■ Assignment
For every line in the records that has the word "will", make a copy.

[Opening Source records section]

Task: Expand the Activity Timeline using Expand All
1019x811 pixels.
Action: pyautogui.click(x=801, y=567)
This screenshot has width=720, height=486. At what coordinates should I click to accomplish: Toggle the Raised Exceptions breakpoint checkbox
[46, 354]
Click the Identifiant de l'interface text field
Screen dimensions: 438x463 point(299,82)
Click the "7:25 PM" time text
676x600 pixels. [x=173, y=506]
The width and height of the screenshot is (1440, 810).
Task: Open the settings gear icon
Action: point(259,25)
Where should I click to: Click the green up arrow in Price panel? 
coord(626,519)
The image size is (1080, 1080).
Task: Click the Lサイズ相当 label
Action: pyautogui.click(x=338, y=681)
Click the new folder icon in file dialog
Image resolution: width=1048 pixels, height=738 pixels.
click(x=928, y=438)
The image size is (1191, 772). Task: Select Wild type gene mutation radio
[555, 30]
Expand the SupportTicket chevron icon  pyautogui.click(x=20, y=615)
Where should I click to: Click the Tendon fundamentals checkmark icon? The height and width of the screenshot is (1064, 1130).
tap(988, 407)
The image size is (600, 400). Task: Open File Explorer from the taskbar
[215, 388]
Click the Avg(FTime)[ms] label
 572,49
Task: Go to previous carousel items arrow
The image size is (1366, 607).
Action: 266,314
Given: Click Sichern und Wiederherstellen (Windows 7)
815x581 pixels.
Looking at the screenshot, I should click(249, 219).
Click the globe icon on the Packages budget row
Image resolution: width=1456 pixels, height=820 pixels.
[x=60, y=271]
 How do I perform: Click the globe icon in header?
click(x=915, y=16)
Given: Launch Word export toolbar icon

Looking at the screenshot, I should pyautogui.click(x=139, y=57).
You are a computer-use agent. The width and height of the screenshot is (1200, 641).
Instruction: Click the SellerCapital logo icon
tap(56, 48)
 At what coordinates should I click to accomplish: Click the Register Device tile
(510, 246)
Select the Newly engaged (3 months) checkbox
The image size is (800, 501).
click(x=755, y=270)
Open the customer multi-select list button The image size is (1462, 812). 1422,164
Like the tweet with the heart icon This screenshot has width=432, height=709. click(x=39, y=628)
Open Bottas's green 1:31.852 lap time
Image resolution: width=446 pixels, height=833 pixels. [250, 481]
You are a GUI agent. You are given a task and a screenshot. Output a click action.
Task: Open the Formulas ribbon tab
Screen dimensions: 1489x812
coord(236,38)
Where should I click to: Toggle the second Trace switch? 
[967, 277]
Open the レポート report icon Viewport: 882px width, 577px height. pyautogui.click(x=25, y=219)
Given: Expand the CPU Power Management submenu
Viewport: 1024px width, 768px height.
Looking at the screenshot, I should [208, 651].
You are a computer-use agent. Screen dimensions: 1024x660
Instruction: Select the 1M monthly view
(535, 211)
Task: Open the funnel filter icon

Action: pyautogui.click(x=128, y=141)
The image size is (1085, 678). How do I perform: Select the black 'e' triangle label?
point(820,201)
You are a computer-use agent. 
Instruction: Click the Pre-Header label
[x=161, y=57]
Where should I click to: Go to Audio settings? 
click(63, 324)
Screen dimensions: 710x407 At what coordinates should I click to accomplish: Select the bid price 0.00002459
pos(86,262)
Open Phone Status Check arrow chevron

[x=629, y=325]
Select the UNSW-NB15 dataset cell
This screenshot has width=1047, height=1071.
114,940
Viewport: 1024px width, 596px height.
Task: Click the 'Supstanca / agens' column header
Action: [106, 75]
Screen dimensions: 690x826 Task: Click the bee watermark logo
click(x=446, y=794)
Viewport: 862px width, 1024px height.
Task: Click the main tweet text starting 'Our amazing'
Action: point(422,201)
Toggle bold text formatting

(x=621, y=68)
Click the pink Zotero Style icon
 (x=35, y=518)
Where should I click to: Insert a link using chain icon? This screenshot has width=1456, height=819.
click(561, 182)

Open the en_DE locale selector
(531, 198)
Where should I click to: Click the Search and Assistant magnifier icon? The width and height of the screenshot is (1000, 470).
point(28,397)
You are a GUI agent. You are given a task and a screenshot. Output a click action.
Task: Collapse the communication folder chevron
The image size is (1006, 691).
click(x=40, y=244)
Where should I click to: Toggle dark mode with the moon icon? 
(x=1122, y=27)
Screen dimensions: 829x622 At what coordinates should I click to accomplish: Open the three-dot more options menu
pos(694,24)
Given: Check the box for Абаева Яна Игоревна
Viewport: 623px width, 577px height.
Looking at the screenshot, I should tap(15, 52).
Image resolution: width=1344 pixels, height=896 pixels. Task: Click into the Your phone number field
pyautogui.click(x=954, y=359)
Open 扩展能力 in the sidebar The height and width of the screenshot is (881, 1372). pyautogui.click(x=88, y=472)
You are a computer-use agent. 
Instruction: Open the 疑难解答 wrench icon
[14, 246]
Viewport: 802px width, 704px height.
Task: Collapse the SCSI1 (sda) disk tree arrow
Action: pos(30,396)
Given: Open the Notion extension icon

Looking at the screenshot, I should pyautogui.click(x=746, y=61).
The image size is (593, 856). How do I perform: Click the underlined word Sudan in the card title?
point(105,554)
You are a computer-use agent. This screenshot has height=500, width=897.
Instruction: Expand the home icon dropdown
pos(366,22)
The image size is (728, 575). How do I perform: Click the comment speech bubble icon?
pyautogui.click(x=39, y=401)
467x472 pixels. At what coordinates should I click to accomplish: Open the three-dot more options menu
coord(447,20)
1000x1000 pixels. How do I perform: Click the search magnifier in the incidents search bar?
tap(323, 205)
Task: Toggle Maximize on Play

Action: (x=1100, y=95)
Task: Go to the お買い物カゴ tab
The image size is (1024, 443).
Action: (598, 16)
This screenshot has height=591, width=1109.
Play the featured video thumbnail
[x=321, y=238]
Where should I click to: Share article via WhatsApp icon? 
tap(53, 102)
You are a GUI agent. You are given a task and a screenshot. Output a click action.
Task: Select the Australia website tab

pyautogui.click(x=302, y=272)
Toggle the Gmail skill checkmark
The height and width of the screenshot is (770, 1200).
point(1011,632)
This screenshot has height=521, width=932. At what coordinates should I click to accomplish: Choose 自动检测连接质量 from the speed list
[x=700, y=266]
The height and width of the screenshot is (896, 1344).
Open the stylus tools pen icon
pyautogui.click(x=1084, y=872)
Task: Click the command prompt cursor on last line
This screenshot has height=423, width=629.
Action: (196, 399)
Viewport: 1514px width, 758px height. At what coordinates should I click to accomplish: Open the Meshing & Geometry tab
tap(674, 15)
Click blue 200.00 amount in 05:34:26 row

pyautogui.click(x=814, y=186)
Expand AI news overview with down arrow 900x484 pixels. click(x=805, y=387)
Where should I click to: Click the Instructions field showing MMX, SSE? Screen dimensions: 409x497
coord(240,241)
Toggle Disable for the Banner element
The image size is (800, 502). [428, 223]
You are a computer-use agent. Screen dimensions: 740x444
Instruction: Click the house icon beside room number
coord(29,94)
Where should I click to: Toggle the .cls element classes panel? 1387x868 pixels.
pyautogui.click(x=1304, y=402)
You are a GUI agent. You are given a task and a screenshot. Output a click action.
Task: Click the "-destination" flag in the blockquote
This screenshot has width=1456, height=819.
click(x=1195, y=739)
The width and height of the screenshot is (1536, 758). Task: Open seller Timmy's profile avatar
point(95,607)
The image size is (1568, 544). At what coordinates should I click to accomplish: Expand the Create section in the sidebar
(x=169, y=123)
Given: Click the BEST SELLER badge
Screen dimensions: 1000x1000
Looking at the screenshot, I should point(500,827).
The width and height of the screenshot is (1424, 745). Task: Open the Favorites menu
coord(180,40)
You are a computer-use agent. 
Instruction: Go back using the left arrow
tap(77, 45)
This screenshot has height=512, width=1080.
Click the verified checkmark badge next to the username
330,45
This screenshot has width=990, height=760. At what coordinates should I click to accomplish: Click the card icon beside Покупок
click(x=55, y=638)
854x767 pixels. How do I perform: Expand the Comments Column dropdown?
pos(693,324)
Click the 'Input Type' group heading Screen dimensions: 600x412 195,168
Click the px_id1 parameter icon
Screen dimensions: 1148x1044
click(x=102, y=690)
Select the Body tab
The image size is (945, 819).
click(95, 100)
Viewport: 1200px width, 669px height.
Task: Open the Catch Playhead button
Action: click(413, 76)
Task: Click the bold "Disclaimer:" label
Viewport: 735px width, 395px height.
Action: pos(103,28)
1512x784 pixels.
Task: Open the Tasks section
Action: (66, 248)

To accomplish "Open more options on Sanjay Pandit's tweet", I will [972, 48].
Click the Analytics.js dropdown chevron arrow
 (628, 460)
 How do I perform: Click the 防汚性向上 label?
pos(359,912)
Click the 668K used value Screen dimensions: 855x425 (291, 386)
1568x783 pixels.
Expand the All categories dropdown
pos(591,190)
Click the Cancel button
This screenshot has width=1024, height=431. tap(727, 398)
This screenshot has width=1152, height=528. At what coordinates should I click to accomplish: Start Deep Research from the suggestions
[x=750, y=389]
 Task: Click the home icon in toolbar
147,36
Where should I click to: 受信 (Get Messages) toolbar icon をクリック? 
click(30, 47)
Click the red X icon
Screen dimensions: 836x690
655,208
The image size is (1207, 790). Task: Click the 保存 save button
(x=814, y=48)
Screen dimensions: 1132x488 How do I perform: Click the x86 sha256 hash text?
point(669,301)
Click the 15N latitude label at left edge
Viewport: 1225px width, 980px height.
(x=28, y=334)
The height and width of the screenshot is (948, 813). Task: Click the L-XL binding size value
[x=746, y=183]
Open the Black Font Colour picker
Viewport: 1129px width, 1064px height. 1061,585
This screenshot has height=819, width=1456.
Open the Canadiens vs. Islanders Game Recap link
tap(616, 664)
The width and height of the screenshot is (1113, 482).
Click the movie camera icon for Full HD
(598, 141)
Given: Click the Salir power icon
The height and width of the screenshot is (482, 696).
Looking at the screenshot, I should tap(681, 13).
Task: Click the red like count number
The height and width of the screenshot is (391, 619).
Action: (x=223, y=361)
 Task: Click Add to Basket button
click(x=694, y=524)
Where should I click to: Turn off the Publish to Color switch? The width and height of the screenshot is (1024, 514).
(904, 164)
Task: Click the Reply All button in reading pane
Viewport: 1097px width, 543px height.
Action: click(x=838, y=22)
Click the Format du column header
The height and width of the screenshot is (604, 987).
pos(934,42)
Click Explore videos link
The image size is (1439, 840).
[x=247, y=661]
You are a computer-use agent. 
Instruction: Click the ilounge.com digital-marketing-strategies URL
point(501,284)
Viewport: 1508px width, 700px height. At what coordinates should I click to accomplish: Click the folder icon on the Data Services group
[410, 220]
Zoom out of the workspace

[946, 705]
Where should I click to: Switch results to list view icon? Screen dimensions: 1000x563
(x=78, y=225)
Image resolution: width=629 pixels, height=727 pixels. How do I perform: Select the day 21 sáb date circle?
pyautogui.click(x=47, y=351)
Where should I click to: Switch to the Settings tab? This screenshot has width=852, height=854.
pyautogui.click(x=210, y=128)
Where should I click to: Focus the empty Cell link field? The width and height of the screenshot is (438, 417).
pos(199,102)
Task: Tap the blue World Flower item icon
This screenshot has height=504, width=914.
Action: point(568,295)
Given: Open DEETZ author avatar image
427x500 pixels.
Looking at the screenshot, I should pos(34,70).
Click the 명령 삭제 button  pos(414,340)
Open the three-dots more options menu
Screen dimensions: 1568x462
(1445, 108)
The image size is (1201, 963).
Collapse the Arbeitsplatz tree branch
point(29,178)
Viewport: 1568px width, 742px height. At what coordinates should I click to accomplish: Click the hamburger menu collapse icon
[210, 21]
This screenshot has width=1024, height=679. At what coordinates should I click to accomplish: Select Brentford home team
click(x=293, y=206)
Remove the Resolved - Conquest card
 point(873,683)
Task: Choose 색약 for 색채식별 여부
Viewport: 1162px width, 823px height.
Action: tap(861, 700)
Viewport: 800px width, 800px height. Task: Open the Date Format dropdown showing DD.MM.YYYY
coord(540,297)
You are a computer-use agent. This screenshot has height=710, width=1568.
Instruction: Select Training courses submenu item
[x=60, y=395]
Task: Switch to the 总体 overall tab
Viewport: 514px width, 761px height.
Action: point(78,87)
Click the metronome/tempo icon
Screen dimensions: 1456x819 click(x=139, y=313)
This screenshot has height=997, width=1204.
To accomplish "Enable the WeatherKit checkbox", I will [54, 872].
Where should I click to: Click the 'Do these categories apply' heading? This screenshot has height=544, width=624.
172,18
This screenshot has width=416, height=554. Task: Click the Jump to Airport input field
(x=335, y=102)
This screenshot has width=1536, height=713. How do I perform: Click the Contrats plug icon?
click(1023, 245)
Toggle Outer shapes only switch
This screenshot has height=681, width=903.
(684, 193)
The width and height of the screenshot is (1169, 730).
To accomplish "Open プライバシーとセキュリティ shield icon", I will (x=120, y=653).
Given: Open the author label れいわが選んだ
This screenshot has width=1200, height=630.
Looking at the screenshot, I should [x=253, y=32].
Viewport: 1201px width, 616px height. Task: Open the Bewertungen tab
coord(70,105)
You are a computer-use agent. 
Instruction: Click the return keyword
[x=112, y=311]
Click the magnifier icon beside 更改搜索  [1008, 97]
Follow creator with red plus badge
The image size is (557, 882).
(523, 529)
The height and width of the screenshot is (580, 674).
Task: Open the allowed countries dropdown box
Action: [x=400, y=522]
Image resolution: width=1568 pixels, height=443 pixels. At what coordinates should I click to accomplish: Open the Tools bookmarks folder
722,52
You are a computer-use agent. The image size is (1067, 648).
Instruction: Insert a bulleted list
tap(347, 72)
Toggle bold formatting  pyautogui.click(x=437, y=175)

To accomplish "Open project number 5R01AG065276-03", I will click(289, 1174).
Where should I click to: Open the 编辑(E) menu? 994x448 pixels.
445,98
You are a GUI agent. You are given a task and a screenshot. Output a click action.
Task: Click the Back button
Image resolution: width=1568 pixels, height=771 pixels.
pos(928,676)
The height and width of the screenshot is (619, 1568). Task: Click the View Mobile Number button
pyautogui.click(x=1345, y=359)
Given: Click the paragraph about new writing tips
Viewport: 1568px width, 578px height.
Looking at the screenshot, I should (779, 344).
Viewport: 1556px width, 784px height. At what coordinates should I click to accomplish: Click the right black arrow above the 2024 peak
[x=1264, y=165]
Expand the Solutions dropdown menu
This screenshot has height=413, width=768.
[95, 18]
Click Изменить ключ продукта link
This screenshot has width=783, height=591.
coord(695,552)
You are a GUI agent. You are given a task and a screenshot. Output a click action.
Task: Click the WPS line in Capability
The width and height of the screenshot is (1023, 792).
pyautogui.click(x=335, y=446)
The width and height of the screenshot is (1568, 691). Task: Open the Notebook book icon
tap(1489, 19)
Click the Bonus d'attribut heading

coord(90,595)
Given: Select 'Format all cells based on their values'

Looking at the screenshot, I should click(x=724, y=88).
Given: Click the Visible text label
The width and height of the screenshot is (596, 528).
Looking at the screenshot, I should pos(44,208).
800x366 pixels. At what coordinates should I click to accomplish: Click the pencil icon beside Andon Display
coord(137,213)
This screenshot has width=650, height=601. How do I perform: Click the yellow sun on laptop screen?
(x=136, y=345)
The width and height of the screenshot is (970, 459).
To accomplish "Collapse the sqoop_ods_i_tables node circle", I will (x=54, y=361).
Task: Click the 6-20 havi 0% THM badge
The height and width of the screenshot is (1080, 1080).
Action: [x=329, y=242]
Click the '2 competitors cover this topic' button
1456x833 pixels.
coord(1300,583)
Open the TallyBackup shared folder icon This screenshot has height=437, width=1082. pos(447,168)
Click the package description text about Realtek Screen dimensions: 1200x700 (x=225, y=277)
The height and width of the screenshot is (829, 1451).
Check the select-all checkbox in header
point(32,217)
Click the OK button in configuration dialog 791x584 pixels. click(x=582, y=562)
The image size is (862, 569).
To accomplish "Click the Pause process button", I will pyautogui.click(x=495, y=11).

[Closing Source records section]

■ Written answer
To accomplish "Open more options on Sanjay Pandit's tweet", I will [972, 48].
To accomplish "Enable the WeatherKit checkbox", I will [54, 872].
To accomplish "Open プライバシーとセキュリティ shield icon", I will (x=120, y=653).
To accomplish "Open project number 5R01AG065276-03", I will click(289, 1174).
To accomplish "Collapse the sqoop_ods_i_tables node circle", I will (x=54, y=361).
To accomplish "Click the Pause process button", I will pyautogui.click(x=495, y=11).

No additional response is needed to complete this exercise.